Which metric is more dangerous?

A) 10 metrics x 1,000,000 series each B) 1,000 metrics x 10,000 series each

Think: both are 10M series total, but query patterns and index layout matter.

Explanation (restaurant menu analogy)

A restaurant can handle:

a big menu (many metrics) if each dish is ordered by few people
or few dishes (few metrics) if many people order them

But if every customer customizes their dish differently (high label cardinality), the kitchen (index) breaks.

Real-world parallel

Kubernetes labels like pod, container, request_id, user_id can explode cardinality.
Logs-to-metrics pipelines often accidentally turn unique IDs into labels.

Cardinality is not just storage. It’s index size, memory residency, compaction fanout, and query fanout.

[COMMON MISCONCEPTION]

“Compression will save me from high cardinality.”

Compression helps sample payloads. High cardinality kills you in metadata and indexes, which often compress poorly and must be kept hot.

Match the label to “safe-ish” vs “dangerous”:

Label example	Safe-ish	Dangerous
`region=us-east-1`	[ ]	[ ]
`instance=10.2.3.4:9100`	[ ]	[ ]
`request_id=...`	[ ]	[ ]
`status_code=500`	[ ]	[ ]
`user_id=...`	[ ]	[ ]

Pause and think.

Answer reveal:

Safe-ish: region, status_code
Often dangerous: request_id, user_id
instance is acceptable in infra metrics but can be expensive at huge scale (still bounded by fleet size)

Challenge question

Name one label you should almost never use in metrics.

Partitioning = choosing the “neighborhood map”

Distributed TSDBs must decide:

how to shard series across nodes
how to place data for a time range
how to handle rebalancing when nodes join/leave

You must pick a shard key

Common approaches:

Hash by series key (metric+labels)
Time-based partitioning (by day/week)
Hybrid (hash by series + time blocks)

If you shard purely by time (e.g., daily partitions), what happens to write load?

A) evenly distributed
B) hotspots on the “current day” partition
C) no effect

Answer reveal: B. Everyone writes “now”. Time-only sharding concentrates writes.

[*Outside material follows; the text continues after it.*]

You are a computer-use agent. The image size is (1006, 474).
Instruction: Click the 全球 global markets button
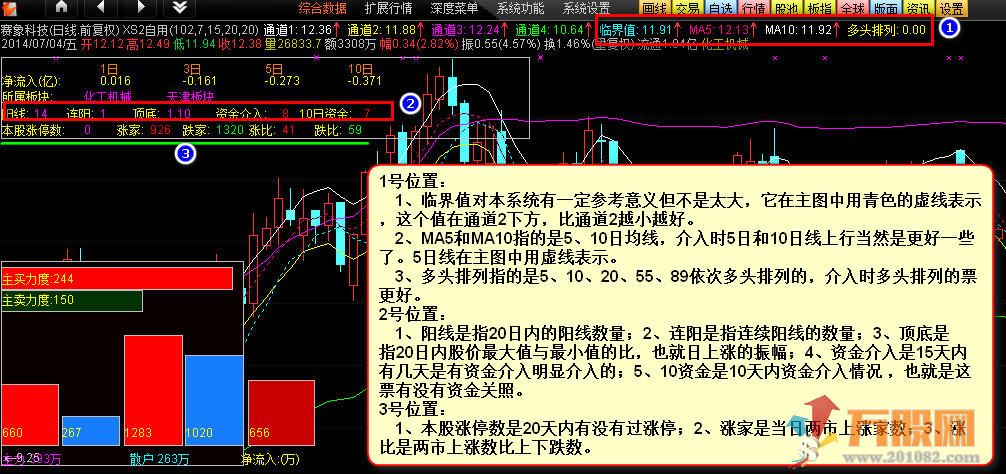[x=852, y=8]
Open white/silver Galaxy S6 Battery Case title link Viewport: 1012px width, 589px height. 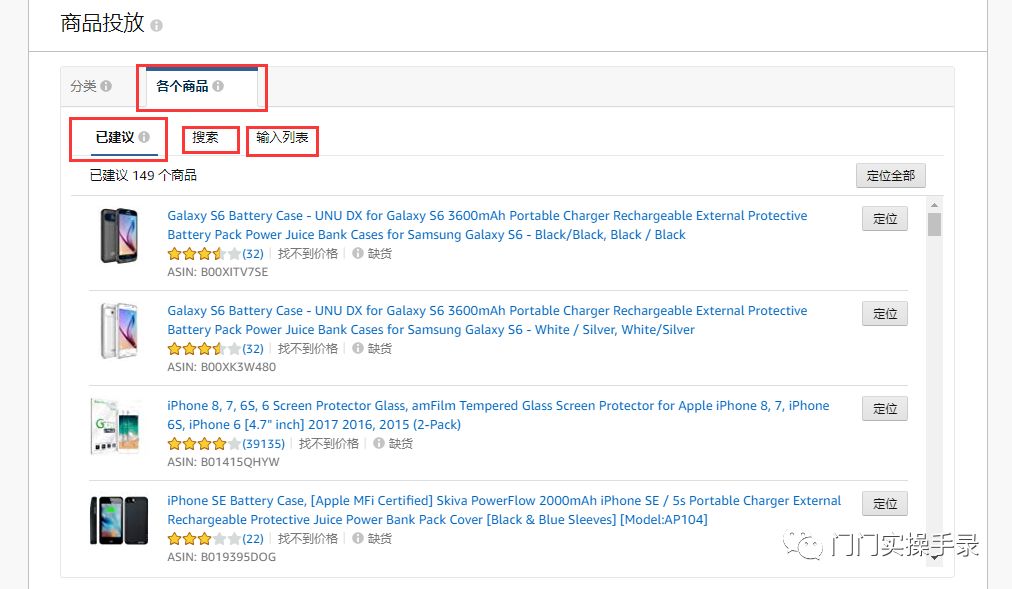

Explanation (delivery service analogy)

If you assign deliveries by day instead of by address, then today’s warehouse gets every package in the city.

Real-world parallel

Columnar stores (ClickHouse) partition by time but still distribute by another key (e.g., ORDER BY (metric, tags, time) + sharding key).
Systems like Cortex/Mimir shard by series and store blocks by time.

[KEY INSIGHT]

Good sharding spreads writes and bounds query fanout. You rarely get both for free.

Which sharding choice best fits the workload?

Workload: high ingest, most queries are “last 15 minutes for a single service”, occasional “30 days across all services”.

shard by time only
shard by series only
hybrid: series hash + time blocks

Pause and think.

Answer reveal: 3. Series-hash spreads ingest; time blocks enable retention, compaction, and cold storage.

Challenge question

What query pattern becomes expensive when sharding by series hash?

Answer: global aggregates across many series (touches many shards).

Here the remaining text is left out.